评分: 8置信度: 32024-11-04

The paper suggests a method for data selection based on applying optimal control theory to compute the importance of individual data points. Crucially, this importance is computed in the context of end-to-end training, to optimize the AUC of downstream performance - this is in contrast to previous works that don’t look at training trajectory. Several optimizations are used to approximate the PMP solution. Moreover, the data selection is done offline so there is just a constant cost.

优点

Extensive ablations (optimizing Algorithm 1, choice of downstream task) are performed to support the empirical claims and many of the choices made.
The tackled problem is very relevant and the approach is innovative, using optimal control to account for the complete training trajectory.
The empirical results are very promising on the small-to-medium scale experiments that they are run on. A scaling law is also computed to try to support generalization to larger models.

缺点

It would be good if Appendix G3, choice of $J(\theta)$ was covered in the main body (regarding the influence of the downstream data on performance) since that is an important driver of the performance.
Better explain Figure 1: in (b), do you have the same amount of data being used by your method and Redpajama’s to train? Do all points correspond to the same model size in (a)? If not, how do you vary these?
It would be useful to mention at line 89 that J is not computed on the same downstream tasks that you measure one (as you mentioned at line 307) since this distinction is crucial and not made clear until line 307.
It seems like line 100, defining $\gamma$ ’s makes an implicit assumption about points having a notion of independent importance, whereas one could envision cases where a point’s importance is contingent on other points being in the dataset. It would be useful to add a discussion on this - as stated, it looks like this is a fact, not a choice.
It would be useful to add a discussion on why it makes sense to need Gumbel sampling - after all, one could expect $\gamma$ ’s to already have accounted for the need of diversity.

问题

Why did you decide at line 259 to use the average of the output hidden states rather than the last one? Intuitively this gives more weight to how the datapoint starts (since the first activations at the first few positions affect both the hidden states at these positions as well as later on).
Is it computationally feasible to constrain the $\ell_0$ -norm of $\gamma$ ? If so, do you expect to get the same data points as you would if you took the biggest ones by the current $\gamma$ ?

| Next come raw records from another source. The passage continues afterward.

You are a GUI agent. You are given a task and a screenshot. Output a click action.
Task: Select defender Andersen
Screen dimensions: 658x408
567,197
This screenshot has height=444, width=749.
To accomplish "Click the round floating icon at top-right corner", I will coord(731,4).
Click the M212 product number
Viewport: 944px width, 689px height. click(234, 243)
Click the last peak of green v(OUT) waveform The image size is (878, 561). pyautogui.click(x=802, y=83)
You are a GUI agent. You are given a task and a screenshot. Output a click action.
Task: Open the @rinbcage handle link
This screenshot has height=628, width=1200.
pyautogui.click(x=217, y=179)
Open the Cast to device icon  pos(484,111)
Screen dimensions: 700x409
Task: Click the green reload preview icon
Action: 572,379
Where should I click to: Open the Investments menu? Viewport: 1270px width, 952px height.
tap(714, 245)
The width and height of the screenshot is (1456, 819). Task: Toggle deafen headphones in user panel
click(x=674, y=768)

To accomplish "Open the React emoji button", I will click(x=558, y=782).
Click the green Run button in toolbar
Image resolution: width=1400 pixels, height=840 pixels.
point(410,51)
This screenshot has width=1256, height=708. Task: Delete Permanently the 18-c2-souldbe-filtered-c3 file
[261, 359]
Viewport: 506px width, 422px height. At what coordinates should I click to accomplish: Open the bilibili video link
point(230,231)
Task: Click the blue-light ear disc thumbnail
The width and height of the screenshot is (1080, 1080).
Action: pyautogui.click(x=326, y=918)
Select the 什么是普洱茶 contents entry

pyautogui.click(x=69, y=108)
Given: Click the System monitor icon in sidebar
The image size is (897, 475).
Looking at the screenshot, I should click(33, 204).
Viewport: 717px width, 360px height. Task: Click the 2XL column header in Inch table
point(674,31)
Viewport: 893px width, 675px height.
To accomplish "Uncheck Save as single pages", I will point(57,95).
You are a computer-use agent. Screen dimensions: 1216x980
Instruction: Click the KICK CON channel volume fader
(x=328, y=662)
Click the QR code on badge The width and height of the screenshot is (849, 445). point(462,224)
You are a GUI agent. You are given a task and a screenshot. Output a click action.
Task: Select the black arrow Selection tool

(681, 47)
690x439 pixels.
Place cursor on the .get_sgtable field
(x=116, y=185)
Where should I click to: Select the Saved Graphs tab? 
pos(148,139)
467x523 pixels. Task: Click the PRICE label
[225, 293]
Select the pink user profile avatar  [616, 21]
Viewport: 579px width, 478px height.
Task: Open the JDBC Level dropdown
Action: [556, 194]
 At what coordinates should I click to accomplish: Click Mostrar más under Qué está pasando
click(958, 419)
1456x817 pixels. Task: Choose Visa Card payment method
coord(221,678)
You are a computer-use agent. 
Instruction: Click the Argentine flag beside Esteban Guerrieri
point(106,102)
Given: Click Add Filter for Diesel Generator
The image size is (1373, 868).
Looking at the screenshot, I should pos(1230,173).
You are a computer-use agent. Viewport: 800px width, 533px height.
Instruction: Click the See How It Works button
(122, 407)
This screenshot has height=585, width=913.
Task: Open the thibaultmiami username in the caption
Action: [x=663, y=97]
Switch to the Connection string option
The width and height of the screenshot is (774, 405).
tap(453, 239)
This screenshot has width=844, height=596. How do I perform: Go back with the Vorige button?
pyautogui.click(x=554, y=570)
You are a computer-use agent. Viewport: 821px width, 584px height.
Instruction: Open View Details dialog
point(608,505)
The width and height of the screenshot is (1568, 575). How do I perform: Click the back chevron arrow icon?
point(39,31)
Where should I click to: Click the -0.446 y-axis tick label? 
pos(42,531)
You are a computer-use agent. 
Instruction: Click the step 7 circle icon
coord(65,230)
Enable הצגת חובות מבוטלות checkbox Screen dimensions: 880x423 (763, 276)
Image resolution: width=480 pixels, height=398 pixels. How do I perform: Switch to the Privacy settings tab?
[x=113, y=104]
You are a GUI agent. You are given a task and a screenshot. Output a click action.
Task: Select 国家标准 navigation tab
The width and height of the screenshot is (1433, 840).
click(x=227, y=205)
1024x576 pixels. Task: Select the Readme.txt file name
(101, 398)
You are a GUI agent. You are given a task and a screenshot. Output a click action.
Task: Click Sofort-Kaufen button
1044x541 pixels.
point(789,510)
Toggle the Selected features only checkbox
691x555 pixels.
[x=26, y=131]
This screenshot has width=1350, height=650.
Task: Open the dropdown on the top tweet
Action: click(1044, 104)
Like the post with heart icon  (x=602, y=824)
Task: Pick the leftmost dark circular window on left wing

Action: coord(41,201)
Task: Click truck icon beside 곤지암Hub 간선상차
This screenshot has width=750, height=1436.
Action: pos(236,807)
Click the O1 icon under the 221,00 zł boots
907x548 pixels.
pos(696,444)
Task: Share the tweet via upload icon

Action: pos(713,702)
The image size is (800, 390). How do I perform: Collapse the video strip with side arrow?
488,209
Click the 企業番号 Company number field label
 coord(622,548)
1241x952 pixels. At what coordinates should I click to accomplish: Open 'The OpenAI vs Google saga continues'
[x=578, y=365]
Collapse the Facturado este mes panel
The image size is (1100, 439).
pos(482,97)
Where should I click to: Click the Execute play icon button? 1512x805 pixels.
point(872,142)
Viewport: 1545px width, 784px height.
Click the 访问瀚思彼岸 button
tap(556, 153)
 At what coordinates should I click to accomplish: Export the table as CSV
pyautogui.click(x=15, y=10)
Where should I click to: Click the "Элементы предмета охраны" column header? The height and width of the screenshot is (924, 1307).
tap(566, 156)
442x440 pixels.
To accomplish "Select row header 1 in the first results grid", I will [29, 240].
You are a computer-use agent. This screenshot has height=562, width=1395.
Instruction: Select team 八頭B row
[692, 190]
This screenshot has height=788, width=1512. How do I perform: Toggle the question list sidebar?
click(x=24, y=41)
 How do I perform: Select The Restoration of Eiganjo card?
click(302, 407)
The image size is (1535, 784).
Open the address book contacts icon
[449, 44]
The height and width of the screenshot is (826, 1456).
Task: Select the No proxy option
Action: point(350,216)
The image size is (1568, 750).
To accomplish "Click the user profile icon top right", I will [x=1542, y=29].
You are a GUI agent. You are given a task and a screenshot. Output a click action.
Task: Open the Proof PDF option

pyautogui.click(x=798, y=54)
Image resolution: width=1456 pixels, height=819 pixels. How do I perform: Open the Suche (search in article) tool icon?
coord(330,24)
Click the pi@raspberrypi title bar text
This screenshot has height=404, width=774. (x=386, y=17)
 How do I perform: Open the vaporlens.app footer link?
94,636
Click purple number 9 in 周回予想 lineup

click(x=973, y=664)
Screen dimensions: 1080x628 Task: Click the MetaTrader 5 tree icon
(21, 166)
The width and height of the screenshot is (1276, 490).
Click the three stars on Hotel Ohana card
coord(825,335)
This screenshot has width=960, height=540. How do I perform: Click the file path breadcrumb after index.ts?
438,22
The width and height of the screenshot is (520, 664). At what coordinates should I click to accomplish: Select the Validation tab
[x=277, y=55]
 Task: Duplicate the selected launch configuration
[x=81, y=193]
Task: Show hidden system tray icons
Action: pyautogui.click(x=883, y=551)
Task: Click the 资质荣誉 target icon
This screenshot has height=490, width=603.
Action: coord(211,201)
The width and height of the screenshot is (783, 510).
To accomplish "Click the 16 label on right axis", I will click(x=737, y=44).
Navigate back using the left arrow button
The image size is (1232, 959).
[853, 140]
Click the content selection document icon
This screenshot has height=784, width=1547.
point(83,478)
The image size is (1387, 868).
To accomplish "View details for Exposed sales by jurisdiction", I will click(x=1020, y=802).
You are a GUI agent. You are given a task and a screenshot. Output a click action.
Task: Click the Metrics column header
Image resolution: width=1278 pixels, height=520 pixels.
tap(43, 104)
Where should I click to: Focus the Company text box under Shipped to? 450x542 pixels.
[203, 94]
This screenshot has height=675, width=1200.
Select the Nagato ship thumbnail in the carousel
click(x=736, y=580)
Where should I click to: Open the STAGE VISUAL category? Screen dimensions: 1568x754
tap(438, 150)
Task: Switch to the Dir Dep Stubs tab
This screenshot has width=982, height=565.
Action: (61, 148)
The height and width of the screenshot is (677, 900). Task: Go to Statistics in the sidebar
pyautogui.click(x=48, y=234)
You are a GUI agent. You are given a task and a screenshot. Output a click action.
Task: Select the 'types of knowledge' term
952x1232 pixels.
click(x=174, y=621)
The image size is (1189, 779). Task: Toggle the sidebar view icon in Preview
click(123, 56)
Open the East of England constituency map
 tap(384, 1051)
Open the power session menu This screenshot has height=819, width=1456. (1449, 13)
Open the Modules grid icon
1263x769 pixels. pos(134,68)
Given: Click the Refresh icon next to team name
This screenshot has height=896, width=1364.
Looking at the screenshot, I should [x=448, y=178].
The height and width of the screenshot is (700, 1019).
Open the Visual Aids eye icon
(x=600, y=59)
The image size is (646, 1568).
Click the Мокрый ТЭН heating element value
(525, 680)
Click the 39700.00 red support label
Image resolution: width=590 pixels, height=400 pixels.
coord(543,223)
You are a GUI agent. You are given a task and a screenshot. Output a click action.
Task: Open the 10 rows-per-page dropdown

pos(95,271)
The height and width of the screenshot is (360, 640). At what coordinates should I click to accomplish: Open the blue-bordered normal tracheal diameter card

评论- Response to Reviewer snbg (part 1/2)

2024-11-22

We sincerely thank the reviewer for highlighting the strengths of our work, including the extensive ablations to support our empirical claims, the innovation of our approach, and the promising empirical results. We also appreciate the reviewer's recognition of the computed scaling law as an effort to generalize to larger models.

Regarding the weakness:

The results of the $J(\theta)$ choice :

Thanks for your constructive suggestion. Considering the strict page limit of ICLR, we chose to put the results in the Appendix. A more important reason is that the main contribution of our paper is the proposed theoretical framework and the PDS method, rather than the choice of $J(\theta)$ . We would like to elaborate more on the unique key factors of PDS compared to previous methods, including its general empirical results (Table 1-3, Figure 4-5), its relationship to the theoretically optimal results (Figure 6), its computation complexity (Table 4), the effect of different incorporated learning information (Table 5), and the choice of the proxy setting (Figure 7). Furthermore, since the choice of $J(\theta)$ has been discussed in some previous studies [1,2], we do not emphasize it as one of our key findings and choose to put it in the Appendix to keep the full results within the page limit. In Section 3.1 (lines 305-306), we add a cross-reference to the results for the convenience of the readers.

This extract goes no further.